• Available data:
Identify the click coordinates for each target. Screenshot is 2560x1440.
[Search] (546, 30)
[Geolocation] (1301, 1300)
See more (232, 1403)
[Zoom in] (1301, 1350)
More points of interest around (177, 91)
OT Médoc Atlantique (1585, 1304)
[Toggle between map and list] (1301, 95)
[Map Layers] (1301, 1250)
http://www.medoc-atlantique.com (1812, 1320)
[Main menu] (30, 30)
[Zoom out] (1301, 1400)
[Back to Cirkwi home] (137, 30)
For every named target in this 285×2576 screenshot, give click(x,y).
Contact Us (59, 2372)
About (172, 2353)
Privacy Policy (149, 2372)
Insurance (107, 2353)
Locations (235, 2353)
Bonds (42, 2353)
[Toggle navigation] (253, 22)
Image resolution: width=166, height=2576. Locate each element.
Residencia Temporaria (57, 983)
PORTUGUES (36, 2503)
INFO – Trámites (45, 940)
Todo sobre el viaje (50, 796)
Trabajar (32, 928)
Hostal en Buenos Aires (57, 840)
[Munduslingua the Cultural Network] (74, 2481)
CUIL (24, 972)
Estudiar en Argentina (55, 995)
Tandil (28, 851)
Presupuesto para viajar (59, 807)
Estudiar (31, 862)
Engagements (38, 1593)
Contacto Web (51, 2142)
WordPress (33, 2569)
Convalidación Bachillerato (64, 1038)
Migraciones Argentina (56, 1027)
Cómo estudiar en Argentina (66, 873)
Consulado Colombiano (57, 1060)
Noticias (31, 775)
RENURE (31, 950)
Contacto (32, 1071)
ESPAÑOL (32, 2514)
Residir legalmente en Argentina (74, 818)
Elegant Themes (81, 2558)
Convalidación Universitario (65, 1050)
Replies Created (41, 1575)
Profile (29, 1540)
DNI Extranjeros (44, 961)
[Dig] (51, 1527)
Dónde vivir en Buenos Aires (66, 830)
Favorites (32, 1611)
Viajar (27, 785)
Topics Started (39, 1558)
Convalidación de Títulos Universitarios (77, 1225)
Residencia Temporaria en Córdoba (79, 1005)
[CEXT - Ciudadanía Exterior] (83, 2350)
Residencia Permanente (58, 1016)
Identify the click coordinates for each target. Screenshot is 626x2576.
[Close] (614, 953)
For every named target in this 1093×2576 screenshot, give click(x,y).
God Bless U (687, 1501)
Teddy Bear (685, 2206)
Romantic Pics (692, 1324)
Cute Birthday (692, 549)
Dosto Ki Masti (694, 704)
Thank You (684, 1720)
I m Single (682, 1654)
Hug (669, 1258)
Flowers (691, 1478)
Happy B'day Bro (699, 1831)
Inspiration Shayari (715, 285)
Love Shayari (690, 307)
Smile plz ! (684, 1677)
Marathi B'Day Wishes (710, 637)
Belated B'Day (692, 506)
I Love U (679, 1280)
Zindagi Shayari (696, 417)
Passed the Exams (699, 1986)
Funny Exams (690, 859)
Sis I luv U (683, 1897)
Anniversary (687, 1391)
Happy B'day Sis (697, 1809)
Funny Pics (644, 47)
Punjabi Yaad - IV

• Problem: Go through the records above, find each line with the string "Shayari", and copy it.

• Task answer:
Inspiration Shayari (715, 285)
Love Shayari (690, 307)
Zindagi Shayari (696, 417)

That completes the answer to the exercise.